Mutatis mutandis

O acto que cria é simultaneamente o acto que destrói. Na construção de uma simulação de identidade comum, a possibilidade do discurso reitera as impossibilidades de pertença. Ao pensarmos o lugar pensamos os seus diversos estatutos – o lugar como entidade humana, o lugar como entidade social, o lugar como entidade histórico-cultural. A simulação desse lugar no interior das sua referências – matérias e contextos – expande a finitude das suas possibilidades. Como se um lugar existisse para lá da sua real vivência e fosse possível realizar o Outro dessa experiência.

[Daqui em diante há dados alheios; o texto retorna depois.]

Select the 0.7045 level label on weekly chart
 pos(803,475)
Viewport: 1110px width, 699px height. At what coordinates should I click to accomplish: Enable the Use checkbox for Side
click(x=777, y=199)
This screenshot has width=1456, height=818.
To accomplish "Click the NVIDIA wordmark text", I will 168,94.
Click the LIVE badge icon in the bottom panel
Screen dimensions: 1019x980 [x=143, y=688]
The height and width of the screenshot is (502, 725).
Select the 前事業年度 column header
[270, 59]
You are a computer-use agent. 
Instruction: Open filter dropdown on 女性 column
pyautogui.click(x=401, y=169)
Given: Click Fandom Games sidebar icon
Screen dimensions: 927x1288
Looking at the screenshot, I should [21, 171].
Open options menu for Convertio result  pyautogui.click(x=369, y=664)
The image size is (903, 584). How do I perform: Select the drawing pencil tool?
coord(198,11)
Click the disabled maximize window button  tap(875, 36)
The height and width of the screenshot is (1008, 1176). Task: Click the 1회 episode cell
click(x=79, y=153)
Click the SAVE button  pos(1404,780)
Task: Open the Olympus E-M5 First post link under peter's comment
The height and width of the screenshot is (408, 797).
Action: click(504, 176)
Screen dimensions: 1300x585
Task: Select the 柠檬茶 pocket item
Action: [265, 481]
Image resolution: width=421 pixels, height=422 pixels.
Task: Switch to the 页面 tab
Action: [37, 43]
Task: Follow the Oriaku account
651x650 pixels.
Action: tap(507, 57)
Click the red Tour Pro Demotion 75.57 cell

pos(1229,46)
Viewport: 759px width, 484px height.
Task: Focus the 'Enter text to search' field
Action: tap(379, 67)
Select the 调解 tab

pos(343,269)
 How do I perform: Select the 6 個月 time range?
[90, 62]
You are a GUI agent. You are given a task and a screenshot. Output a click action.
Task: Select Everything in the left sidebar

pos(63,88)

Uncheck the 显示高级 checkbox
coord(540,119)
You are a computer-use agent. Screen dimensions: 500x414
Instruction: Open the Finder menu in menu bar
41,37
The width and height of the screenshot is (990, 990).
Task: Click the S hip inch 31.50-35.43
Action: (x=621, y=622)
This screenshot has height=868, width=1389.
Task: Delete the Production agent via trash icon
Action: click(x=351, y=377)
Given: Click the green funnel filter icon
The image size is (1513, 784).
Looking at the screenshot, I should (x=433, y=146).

Se a natureza fosse apenas e tão só a sua matéria primária– árvore, terra, milho ou pão – falharíamos a consciência da sua perenidade. A sua continuidade como o Homem à sua volta construindo eternas relações de necessidade. Da árvore há fruto; da posse do alimento criou-se a necessidade da sua negociação. Da terra se vive e a ela se regressa, como excremento e corpo pútrido. E do pão o Corpo, inteiro consumido em multiplicado.
As formas, as coisas detém em si a possibilidade de uma outra existência; existência que se prefigura essencialmente como memória de algo que já foi. O resto das coisas, o que delas sobra, relembra-nos, continuamente, a tragédia de já ter sido, sabendo que jamais se o será.
Resta-nos a simulação e a possibilidade de mudar o que deve e pode ser mudado, recriando eternamente a finitude das coisas, esperando que a inoperância destes objectos possa configurar o absurdo das suas situações.